Target pointing material
+++

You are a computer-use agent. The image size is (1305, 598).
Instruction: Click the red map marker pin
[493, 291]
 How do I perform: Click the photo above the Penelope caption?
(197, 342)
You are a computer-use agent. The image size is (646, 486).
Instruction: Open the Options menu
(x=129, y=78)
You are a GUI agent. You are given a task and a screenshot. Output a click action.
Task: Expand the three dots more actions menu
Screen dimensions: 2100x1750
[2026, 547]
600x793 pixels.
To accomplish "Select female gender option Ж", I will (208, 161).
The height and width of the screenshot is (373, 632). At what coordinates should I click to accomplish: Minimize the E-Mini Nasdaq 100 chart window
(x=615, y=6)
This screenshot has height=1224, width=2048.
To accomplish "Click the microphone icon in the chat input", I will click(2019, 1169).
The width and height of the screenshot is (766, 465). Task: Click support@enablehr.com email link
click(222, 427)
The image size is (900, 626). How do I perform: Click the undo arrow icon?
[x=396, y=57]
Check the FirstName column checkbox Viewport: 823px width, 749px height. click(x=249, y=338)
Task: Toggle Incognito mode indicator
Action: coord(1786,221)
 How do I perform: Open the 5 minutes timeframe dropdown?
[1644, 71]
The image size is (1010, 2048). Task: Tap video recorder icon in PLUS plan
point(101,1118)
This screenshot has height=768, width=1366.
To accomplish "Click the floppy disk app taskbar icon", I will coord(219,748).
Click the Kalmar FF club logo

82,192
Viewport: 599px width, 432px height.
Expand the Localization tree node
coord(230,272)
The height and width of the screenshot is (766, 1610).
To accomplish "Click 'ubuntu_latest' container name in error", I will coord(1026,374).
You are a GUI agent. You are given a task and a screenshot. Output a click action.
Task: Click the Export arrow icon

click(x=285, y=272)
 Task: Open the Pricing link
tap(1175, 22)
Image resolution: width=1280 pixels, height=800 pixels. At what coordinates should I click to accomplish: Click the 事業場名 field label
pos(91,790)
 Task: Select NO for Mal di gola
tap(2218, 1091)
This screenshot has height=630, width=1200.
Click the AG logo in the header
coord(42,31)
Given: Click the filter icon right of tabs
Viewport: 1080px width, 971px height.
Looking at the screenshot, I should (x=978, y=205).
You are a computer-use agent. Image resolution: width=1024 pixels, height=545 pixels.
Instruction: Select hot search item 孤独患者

+++

### Problem statement
Copy out every line of the material above word for word, with nothing left out or changed.

### Finished task
You are a computer-use agent. The image size is (1305, 598).
Instruction: Click the red map marker pin
[493, 291]
 How do I perform: Click the photo above the Penelope caption?
(197, 342)
You are a computer-use agent. The image size is (646, 486).
Instruction: Open the Options menu
(x=129, y=78)
You are a GUI agent. You are given a task and a screenshot. Output a click action.
Task: Expand the three dots more actions menu
Screen dimensions: 2100x1750
[2026, 547]
600x793 pixels.
To accomplish "Select female gender option Ж", I will (208, 161).
The height and width of the screenshot is (373, 632). At what coordinates should I click to accomplish: Minimize the E-Mini Nasdaq 100 chart window
(x=615, y=6)
This screenshot has height=1224, width=2048.
To accomplish "Click the microphone icon in the chat input", I will click(2019, 1169).
The width and height of the screenshot is (766, 465). Task: Click support@enablehr.com email link
click(222, 427)
The image size is (900, 626). How do I perform: Click the undo arrow icon?
[x=396, y=57]
Check the FirstName column checkbox Viewport: 823px width, 749px height. click(x=249, y=338)
Task: Toggle Incognito mode indicator
Action: coord(1786,221)
 How do I perform: Open the 5 minutes timeframe dropdown?
[1644, 71]
The image size is (1010, 2048). Task: Tap video recorder icon in PLUS plan
point(101,1118)
This screenshot has height=768, width=1366.
To accomplish "Click the floppy disk app taskbar icon", I will coord(219,748).
Click the Kalmar FF club logo

82,192
Viewport: 599px width, 432px height.
Expand the Localization tree node
coord(230,272)
The height and width of the screenshot is (766, 1610).
To accomplish "Click 'ubuntu_latest' container name in error", I will coord(1026,374).
You are a GUI agent. You are given a task and a screenshot. Output a click action.
Task: Click the Export arrow icon

click(x=285, y=272)
 Task: Open the Pricing link
tap(1175, 22)
Image resolution: width=1280 pixels, height=800 pixels. At what coordinates should I click to accomplish: Click the 事業場名 field label
pos(91,790)
 Task: Select NO for Mal di gola
tap(2218, 1091)
This screenshot has height=630, width=1200.
Click the AG logo in the header
coord(42,31)
Given: Click the filter icon right of tabs
Viewport: 1080px width, 971px height.
Looking at the screenshot, I should (x=978, y=205).
You are a computer-use agent. Image resolution: width=1024 pixels, height=545 pixels.
Instruction: Select hot search item 孤独患者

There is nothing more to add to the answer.